Of course these are only human beings with a virus, but the virus has changed them so much that many – Cyrus Hayes being one – no longer consider themselves human.

The book is exceedingly well written, drawing a believable world around us. Hints to the past – such as Nazi experiments to try and hybridise humans and vampires – build a depth to the book. Taubold and Hosey have built a rather nicely crafted diversity agenda into the book, Eli is African American and a former slave, Adrian is a Native American, their friend Ling is Chinese and Ysabel, the council leader, is Mexican. Adrian’s human friend Drake is a rich (via his parents), white rapper. Yet for all this the primary tensions are not between different ethnic groups but between the infected and non-infected, instigated by Cyrus Hayes – a vampire who sees himself as superior to the non-infected and has been trying to eradicate infected weaknesses via bio-engineering (such as the reliance on blood, female vampire infertility and general – though massively delayed – mortality). This is not an altruistic move on his part, he sees himself eradicating the need for the non-infected to exist. The diversity message suggests that evil will always try to find a way to cause division based on percieved differences.
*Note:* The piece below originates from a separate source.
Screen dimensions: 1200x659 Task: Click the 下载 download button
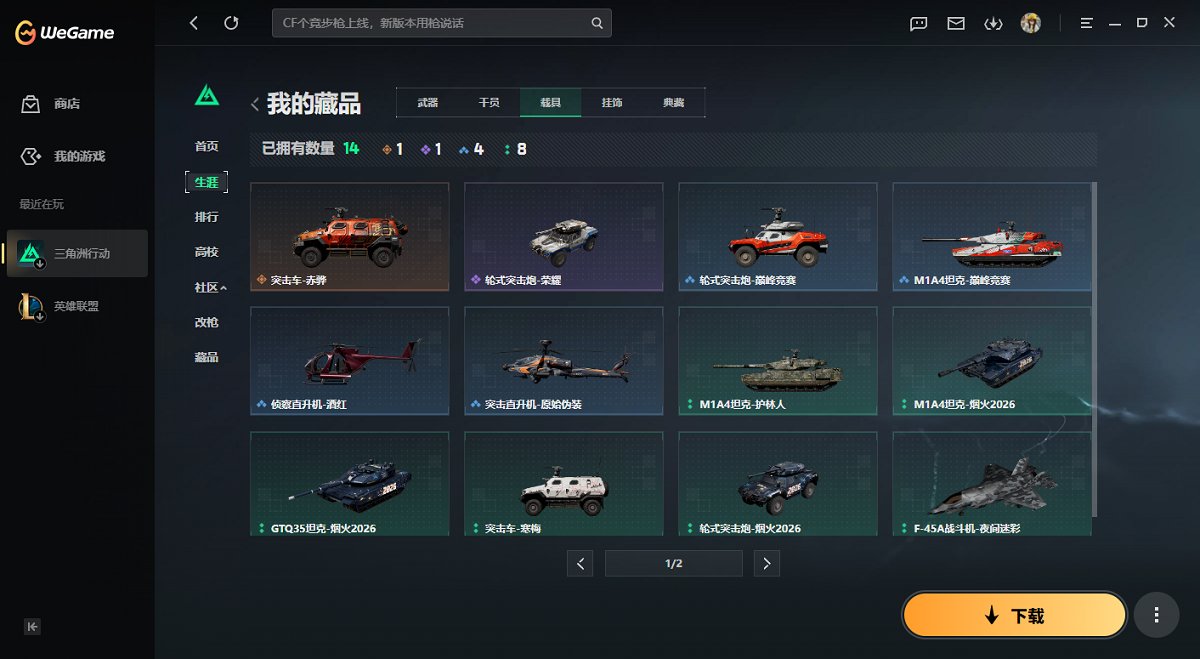click(1014, 615)

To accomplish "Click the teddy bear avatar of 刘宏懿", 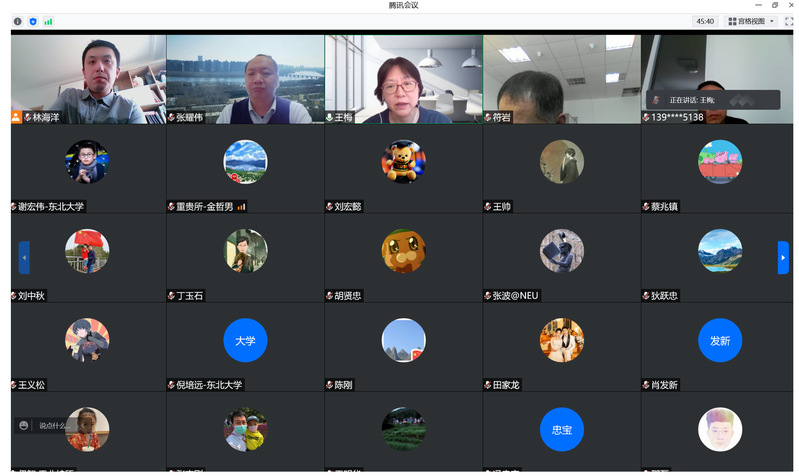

If I had a complaint, and it is very picky, it was that the book seemed to end rather hastily. After the time taken to draw this world around us and create the primary characters, developing their personas, the pace became breakneck and the ending came all too quickly. That said it is picky and the ending was less a finale and more, being the first of a trilogy, the end of a battle leading into the war.

7.5 out of 10 and the series is destined, methinks, to build positively as it grows. The series’ homepage is here.


2 comments:

Video Zeta One said...

Glad to see you're still at it, and producing good quality reviews. Haven't dropped you a comment since 2008 (!), but just wanted to let you know I'm still lurking around (and I've got a vampire movie review up at retrospace.... although, it's not the sort of review that gets posted around here).

Anyway, keep at it. You do great work here.

Taliesin_ttlg said...

Cheers Gilligan... I still lurk around retrospace from time to time too... will nep on over and looksee at your vampire review.